_DOCUMENT TEXT:_
--------------------------------
DECISION OF THE BOARD OF DIRECTORS

This case is before the Board on the petition of Complainant Edward E. Eastham (“Eastham”), an employee of the U.S. Capitol Police (“USCP”), seeking review of the hearing officer’s decision granting USCP’s motion for summary judgment, pursuant to Section 5.03(d) of the Procedural Rules of the Office of Compliance.

I. Background; Eastham I

Edward Eastham was hired by USCP in 1999 as an electrician technician in the Maintenance Section, and almost immediately suffered a work-related back injury. In 2001, Eastham suffered another back injury at work, and ultimately underwent back surgery in 2002 and again in 2003 following yet another injury. During this entire period, he was given light duty assignments in an effort to accommodate his medical restrictions.

In 2000, he was transferred to the Project Planning Section where he was assigned modified or “hybrid” duties. Unlike other Planning Section employees, he primarily performed Computer Aided Drafting and Design (“CAD”) work, but he was also responsible for managing a small portfolio of projects, which required him to perform quality assurance, surveys and inspections at various project sites around Capitol Hill. Because of medical restrictions on crawling, climbing and like activities, USCP accommodated Eastham by providing assistance to him when his project management duties required such activity. He continued to perform these duties during the years that followed. In late 2004, his doctors determined that he had reached “MMI” – i.e., maximum medical improvement — and in the spring and summer of 2005, he requested a noncompetitive promotion as well as various accommodations under the ADA.
--------------------------------
_ENTRIES SHOWN:_
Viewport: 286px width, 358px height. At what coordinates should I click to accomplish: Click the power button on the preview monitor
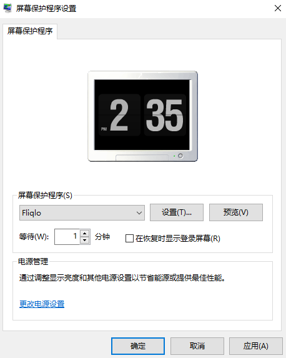coord(180,156)
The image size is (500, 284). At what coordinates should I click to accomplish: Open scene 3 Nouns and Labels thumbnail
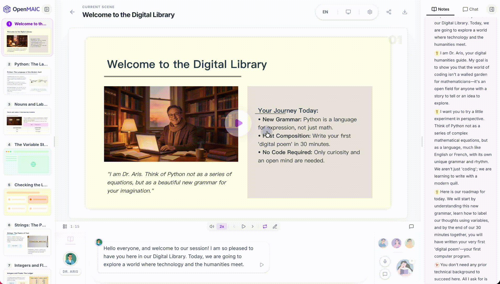pyautogui.click(x=27, y=121)
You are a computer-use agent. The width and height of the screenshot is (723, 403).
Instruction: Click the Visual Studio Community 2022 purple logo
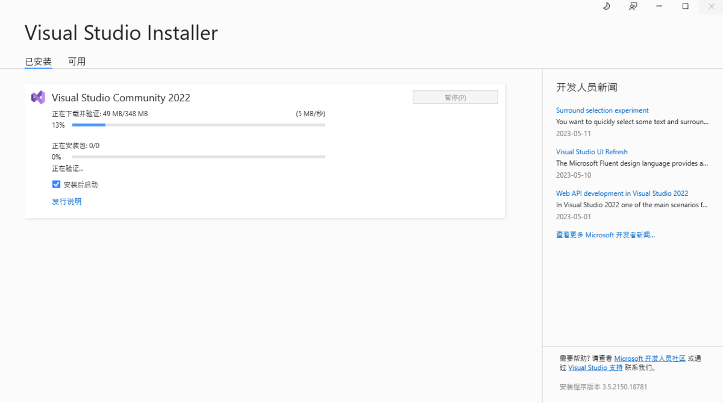point(37,97)
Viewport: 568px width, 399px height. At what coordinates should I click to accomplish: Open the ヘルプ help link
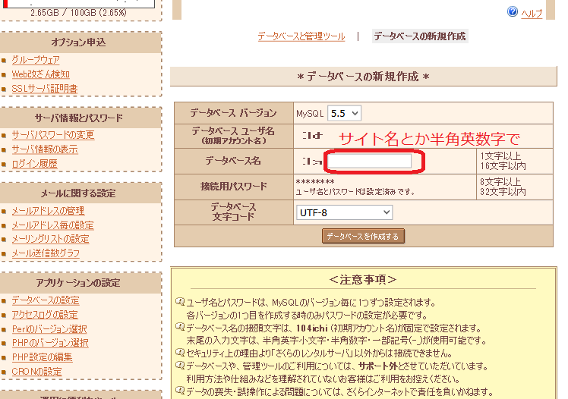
--------------------------------
_TASKS TO COMPLETE:_
• A. From the Board decision, extract the passage between "I. Background; Eastham" and "his medical restrictions.", inclusive.
• B. According to the Board decision, what position was Eastham hired into by USCP in 1999?
• C. Continue the Board decision from the point where it stops.
The entries are unrelated to the Board decision and stand as separate material.

_ANSWERS TO THIS EXERCISE:_
• A.
I. Background; Eastham I

Edward Eastham was hired by USCP in 1999 as an electrician technician in the Maintenance Section, and almost immediately suffered a work-related back injury. In 2001, Eastham suffered another back injury at work, and ultimately underwent back surgery in 2002 and again in 2003 following yet another injury. During this entire period, he was given light duty assignments in an effort to accommodate his medical restrictions.

• B. Electrician technician in the Maintenance Section.

• C.
In April 2006, Eastham filed a Complaint alleging that USCP engaged in disability discrimination against him by failing to grant certain requests for accommodation, in violation of the Americans With Disabilities Act (“the ADA”) and Section 201(a)(3) of the Congressional Accountability Act, 2 U.S.C. 1311(a)(3) (“the CAA”). The Complaint also alleged that USCP retaliated against Eastham for asserting his rights under the ADA by refusing to grant him a noncompetitive promotion and by failing to engage in an “interactive process” to identify reasonable accommodations, in violation of Section 207 of the CAA. Finally, the Complaint alleged that USCP created a retaliatory and discriminatory hostile work environment. This case was docketed on our records as No. 5-CP-55 (DA,RP) (hereinafter “Eastham I”).

On May 30, 2007, the Board issued its Decision in Eastham I, in which it affirmed the hearing officer’s decision granting USCP’s motion for summary judgment and dismissing the Complaint in its entirety. Thereafter, Eastham filed a petition for review in the Federal Circuit (Docket No. 2007-6004). Review proceedings are pending at this time.

II. The Instant Proceeding

In the summer and fall of 2005, numerous meetings were held in response to Eastham’s accommodation requests in Eastham I, during which USCP undertook to identify a vacant position that Eastham could perform with little or no accommodation. By mid-November, a potentially suitable Data Management position in USCP’s Systems Operations Section had been identified and a position description had been drafted with a view to offering the position to Eastham.

On December 19, 2005, after consultation among the affected USCP offices, Ann Kurtz, USCP’s Worker’s Compensation Programs Manager, met with Eastham to discuss the proposed transfer and to explain the various procedural steps that would have to take place before a formal offer could be made.

On January 6, 2006, Kurtz sent Eastham’s doctor a description of the Data Management position and requested that he determine “ASAP” whether the job was one Eastham could perform within his medical restrictions. Ten days later, his doctor replied that the position was suitable. On January 30, Kurtz and Eastham met again, this time with Associate Human Resources Director Jennifer McCarthy present. Eastham was asked to submit his resume, which he did on February 10.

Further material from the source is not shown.